What to work on
Exact wording is needed for every line from the one holding "Viewport: 1555px width, 784px height." to the end of the records below; write those lines out and omit the pictures.
=== Section Start ===
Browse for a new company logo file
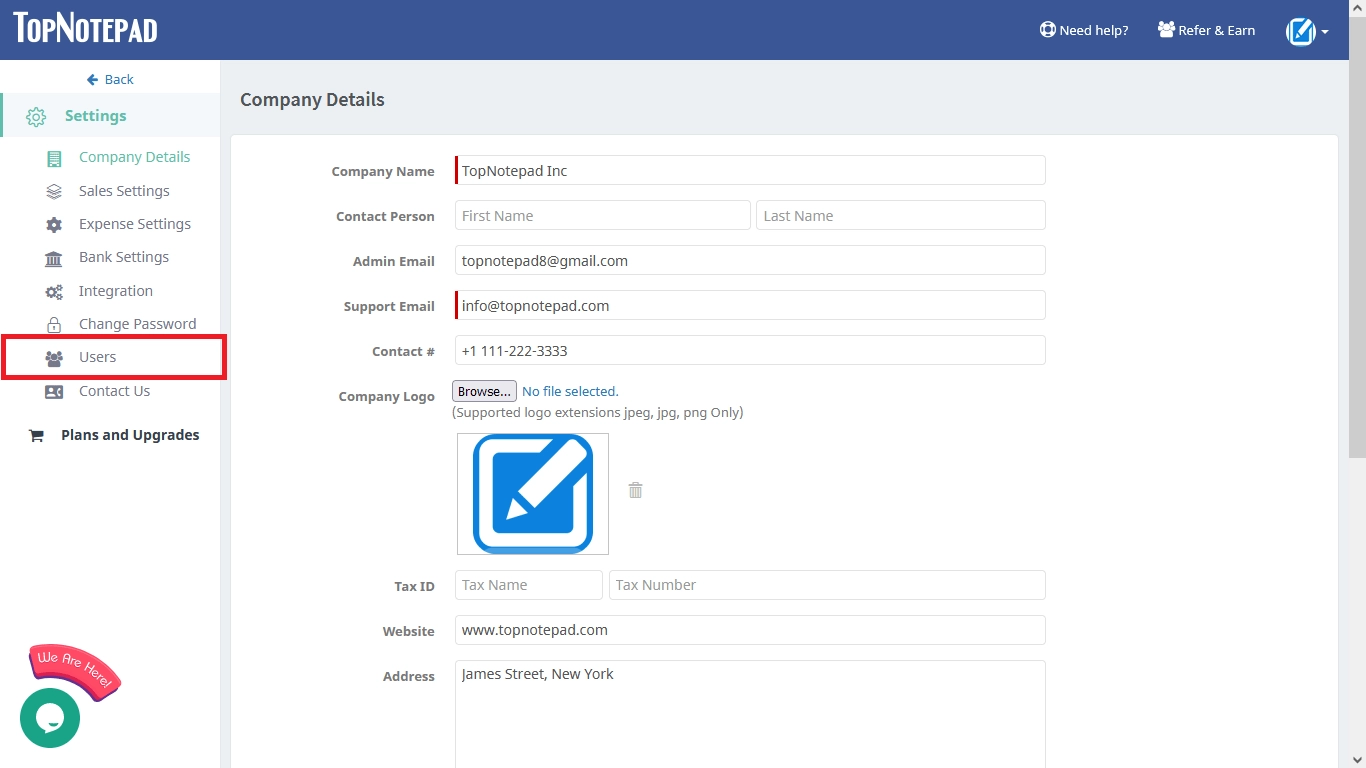pyautogui.click(x=483, y=390)

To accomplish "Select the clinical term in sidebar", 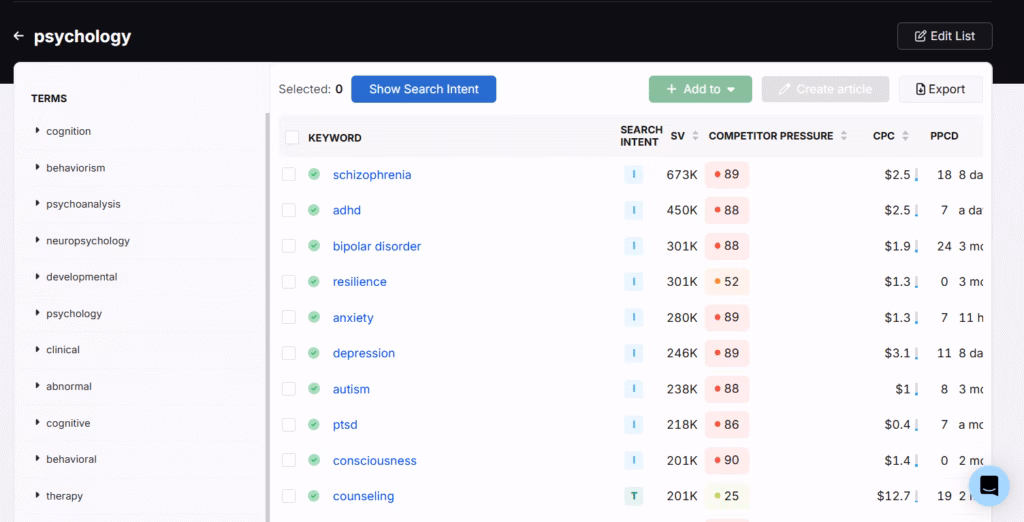I will 63,350.
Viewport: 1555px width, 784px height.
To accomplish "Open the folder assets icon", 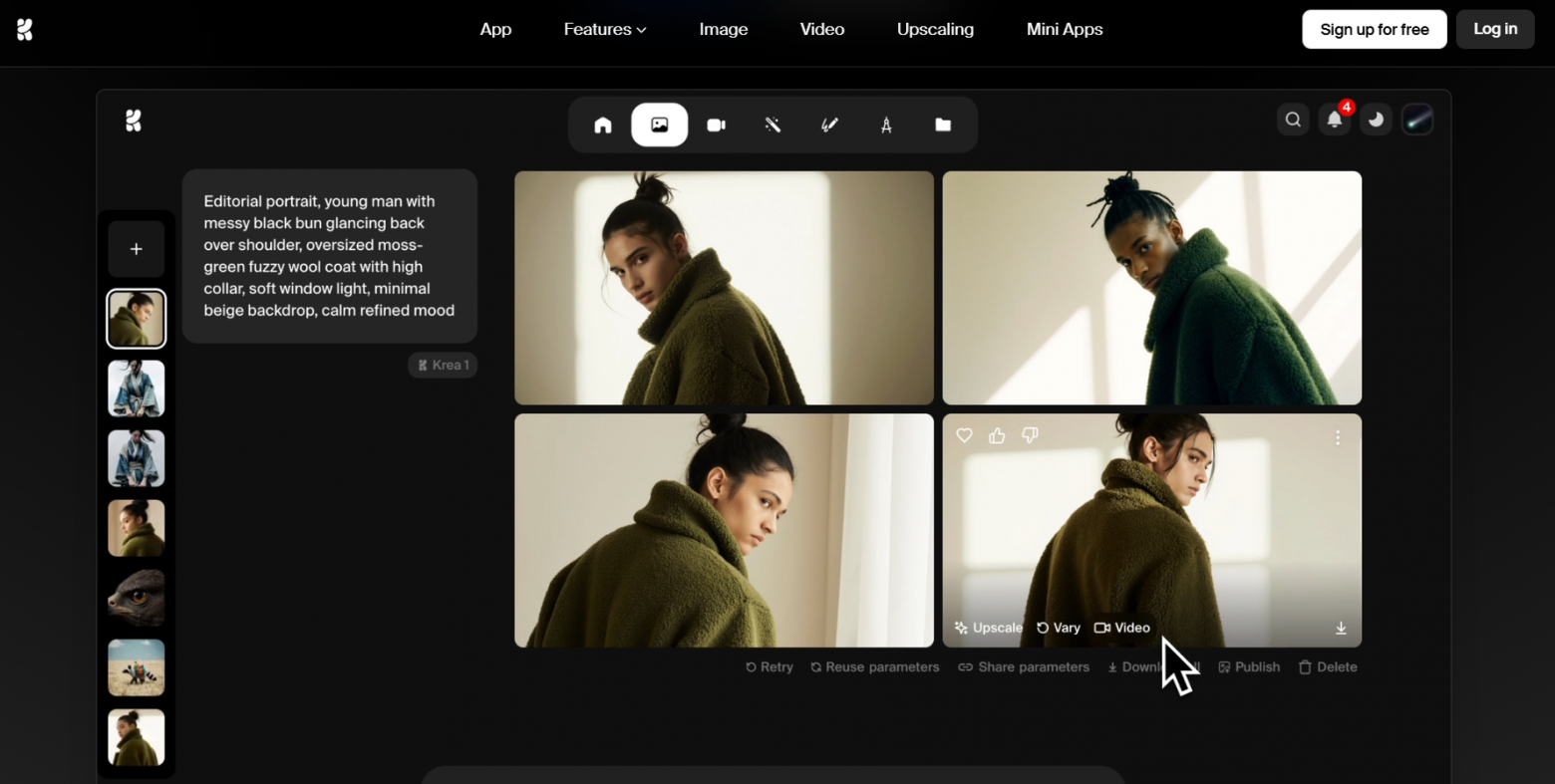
=== Section End ===
Result
Viewport: 1555px width, 784px height.
To accomplish "Open the folder assets icon", 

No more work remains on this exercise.